The MPC conducted its third bi-monthly policy meeting for the fiscal year 2024-25 from August 6 to August 8. Governor Das also noted that the standing deposit facility rate remains at 6.25%, while the marginal standing facility rate and the bank rate are maintained at 6.75%. The MPC decided by a majority vote (four out of six members) to remain focused on the withdrawal of accommodation to ensure inflation progressively aligns with the target while also supporting economic growth.
The RBI has also kept its GDP growth forecast for FY25 steady at 7.2%. Additionally, as of 2nd of August, India’s foreign exchange reserves have reached record high of USD 675 billion.
Governor Das assured that the Indian financial system remains resilient, bolstered by broader macroeconomic stability.

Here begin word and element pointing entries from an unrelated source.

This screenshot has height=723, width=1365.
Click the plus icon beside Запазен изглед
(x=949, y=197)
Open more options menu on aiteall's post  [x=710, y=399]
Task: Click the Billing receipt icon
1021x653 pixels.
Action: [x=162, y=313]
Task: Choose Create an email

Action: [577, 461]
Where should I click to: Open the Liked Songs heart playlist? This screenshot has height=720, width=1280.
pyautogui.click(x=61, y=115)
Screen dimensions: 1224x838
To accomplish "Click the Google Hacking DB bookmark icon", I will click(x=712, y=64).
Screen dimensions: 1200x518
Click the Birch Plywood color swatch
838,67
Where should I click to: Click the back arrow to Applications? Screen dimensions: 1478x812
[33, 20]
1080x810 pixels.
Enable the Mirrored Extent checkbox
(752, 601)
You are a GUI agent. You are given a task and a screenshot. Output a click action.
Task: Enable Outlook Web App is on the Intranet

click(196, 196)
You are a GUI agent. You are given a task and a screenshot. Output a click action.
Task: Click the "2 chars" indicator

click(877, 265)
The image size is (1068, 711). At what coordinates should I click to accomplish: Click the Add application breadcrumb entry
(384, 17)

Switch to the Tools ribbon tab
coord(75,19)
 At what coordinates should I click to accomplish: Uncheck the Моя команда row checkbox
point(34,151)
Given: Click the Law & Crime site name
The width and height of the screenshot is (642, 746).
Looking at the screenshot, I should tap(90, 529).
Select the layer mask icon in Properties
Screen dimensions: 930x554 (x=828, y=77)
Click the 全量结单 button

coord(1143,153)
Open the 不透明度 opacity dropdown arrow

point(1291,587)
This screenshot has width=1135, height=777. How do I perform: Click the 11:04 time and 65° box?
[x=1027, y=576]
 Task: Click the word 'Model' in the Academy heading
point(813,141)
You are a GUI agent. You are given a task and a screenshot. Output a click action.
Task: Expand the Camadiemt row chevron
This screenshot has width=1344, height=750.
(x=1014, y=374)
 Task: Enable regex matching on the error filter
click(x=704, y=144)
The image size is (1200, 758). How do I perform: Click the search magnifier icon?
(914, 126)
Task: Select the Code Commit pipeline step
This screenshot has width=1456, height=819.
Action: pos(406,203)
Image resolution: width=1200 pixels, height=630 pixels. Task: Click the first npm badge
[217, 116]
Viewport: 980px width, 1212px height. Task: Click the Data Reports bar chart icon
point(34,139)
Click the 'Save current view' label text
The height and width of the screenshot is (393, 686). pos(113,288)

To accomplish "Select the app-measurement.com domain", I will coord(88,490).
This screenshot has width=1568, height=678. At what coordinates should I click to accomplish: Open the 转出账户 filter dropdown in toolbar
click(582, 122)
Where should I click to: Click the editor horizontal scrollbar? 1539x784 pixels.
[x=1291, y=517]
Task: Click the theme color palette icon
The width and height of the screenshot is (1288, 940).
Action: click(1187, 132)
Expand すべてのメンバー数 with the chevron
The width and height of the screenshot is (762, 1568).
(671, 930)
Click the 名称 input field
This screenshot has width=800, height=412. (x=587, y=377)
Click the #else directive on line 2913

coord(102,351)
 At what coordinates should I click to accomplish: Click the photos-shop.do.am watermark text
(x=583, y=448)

RBI Governor’s Statement on Inflation
The RBI has projected retail inflation at 4.5% for FY25, assuming a normal monsoon. Governor Das expressed optimism that retail inflation would ease with the pick-up in the southwest monsoon. The central bank will continue to monitor the consumer inflation situation closely. Core inflation has moderated to historic lows in May and June, though the MPC remains vigilant due to persistently high food inflation.
Despite core inflation being contained and a significant 15-20% drop in commodity prices, particularly metals, from their 2024 peak, food inflation remains a concern. Experts note that inflation in India still exceeds the RBI’s target range, making it unlikely for the central bank to cut rates until inflation aligns with the 4% target.